Procurador propõe acordo emergencial para demitido

Um acordo envolvendo o Tribunal de Contas, Ministério Público, Governo do Estado e Delegacia Regional do Trabalho, além da APP-Sindicato, para manter os contratos celetistas e PSS, em caráter emergencial, até a realização de concurso público começa a ser costurado.
A proposta foi apresentada pelo procurador do Trabalho Inajá Vanderlei Santos na audiência na Delegacia Regional de Trabalho (DRT) ocorrida na manhã de ontem.
Advogadas da Secretaria da Educação representaram o governo. O procurador do Estado Maurício Pereira de Souza permaneceu no local por apenas alguns minutos e não se manifestou.
Dezenas de educadores acompanharam a reunião. Alguns relataram sua situação, revelando a precarização nas relações de trabalho. São professores e funcionários demitidos durante licença médica, sem que tenha sido realizado exame médico demissional. Há mulheres grávidas, mães em licença-maternidade e pessoas próximas da aposentadoria.
Em nome da categoria, o presidente da APP-Sindicato José Lemos fez retrospecto do processo de contratação dos educadores no Paraná, defendeu o concurso público e criticou a administração estadual por não observar os direitos constitucionais trabalhistas. Também criticou a decisão do governo de excluir do Processo de Seleção Simplificado de 2006 os educadores que trabalharam em 2004 e 2005 com contratos regulados pelo PSS.
Por cerca de 15 anos o Estado não realizou concurso para professores e funcionários da Educação. As contratações de celetistas, que deveriam ocorrer em casos emergenciais, tornaram-se regra.

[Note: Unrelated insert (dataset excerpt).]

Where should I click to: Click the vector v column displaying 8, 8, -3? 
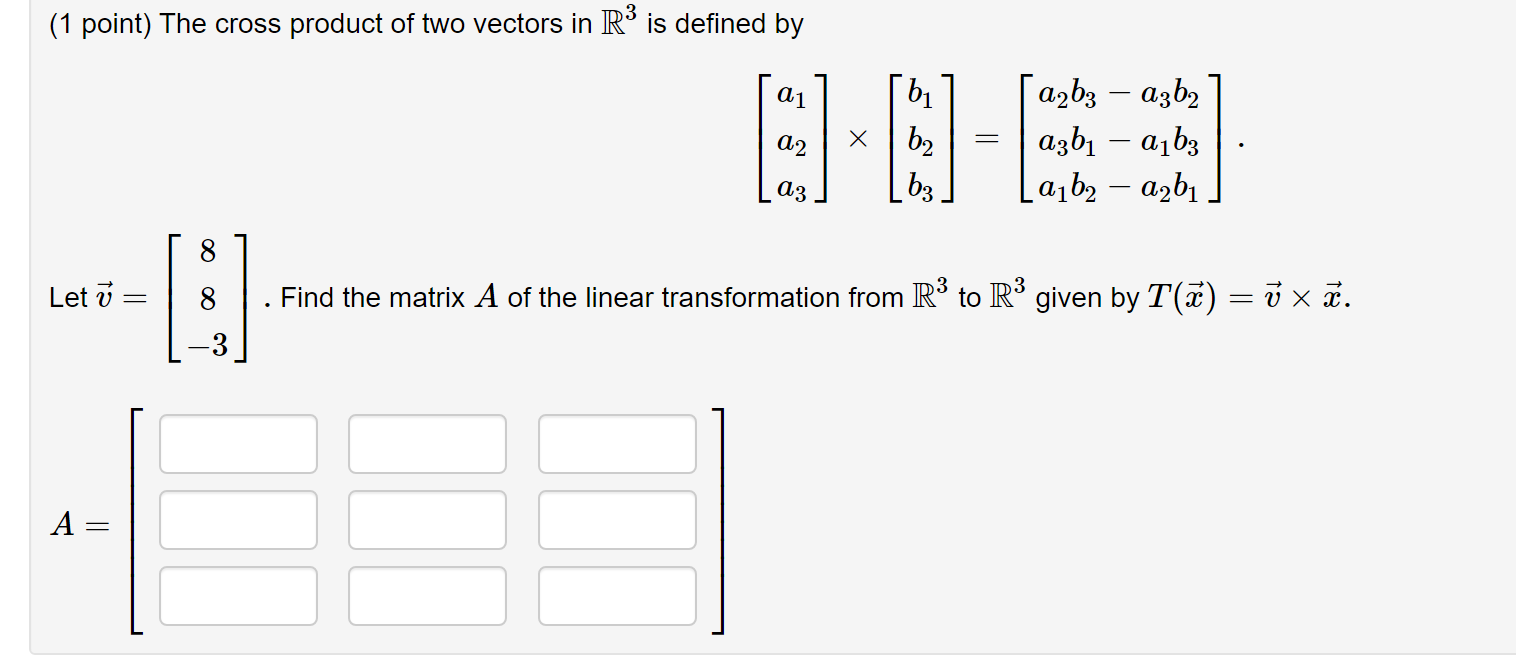click(x=207, y=296)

O procurador Inajá Santos informou que há dez anos propôs ação civil pública para que as contratações no serviço público fossem exclusivamente por concurso público. O acordo proposto integraria esta ação, usada pelo governo para considerar nulos os contratos celetistas.
Como alternativa ao contratos celetistas, o governo aprovou a Lei Complementar 108, em maio de 2005, criando o PSS. Este contrato é prejudicial ao trabalhador porque seu vínculo é restrito ao período de aulas e um professor pode receber até 25% a menos.

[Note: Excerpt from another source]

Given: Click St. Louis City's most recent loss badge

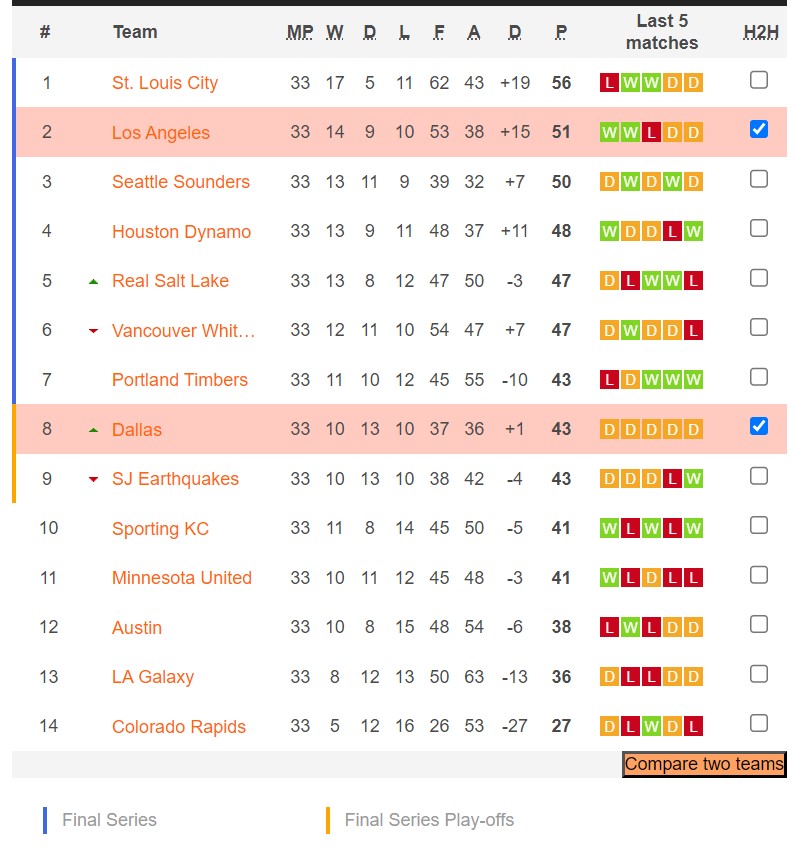Looking at the screenshot, I should click(609, 83).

O Estado realizou concursos públicos para professores de disciplinas do núcleo comum (Português, Matemática, etc) em 2003, mas deixou expirar a validade sem ter convocado todos os aprovados. Em 2004 fez concurso para professores de disciplinas da parte diversificada (Sociolofia, Filosofia, etc) e da Educação Especial, cujo prazo se encerra neste ano.
A direção da APP-Sindicato e educadores expuseram a situação da categoria, sem que os representantes do governo conseguissem refutar as acusações. Para o chefe da seção de Inspeção do Trabalho Luiz Fernando Busnardo, a partir da audiência a busca de uma solução deixou de ser uma questão apenas da APP-Sindicato.